== Segment start ==
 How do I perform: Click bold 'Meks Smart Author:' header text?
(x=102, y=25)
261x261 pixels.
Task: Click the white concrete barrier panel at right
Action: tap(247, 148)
== Segment end ==
**Assignment**
Every record should be given again without alteration.

**Your response**
 How do I perform: Click bold 'Meks Smart Author:' header text?
(x=102, y=25)
261x261 pixels.
Task: Click the white concrete barrier panel at right
Action: tap(247, 148)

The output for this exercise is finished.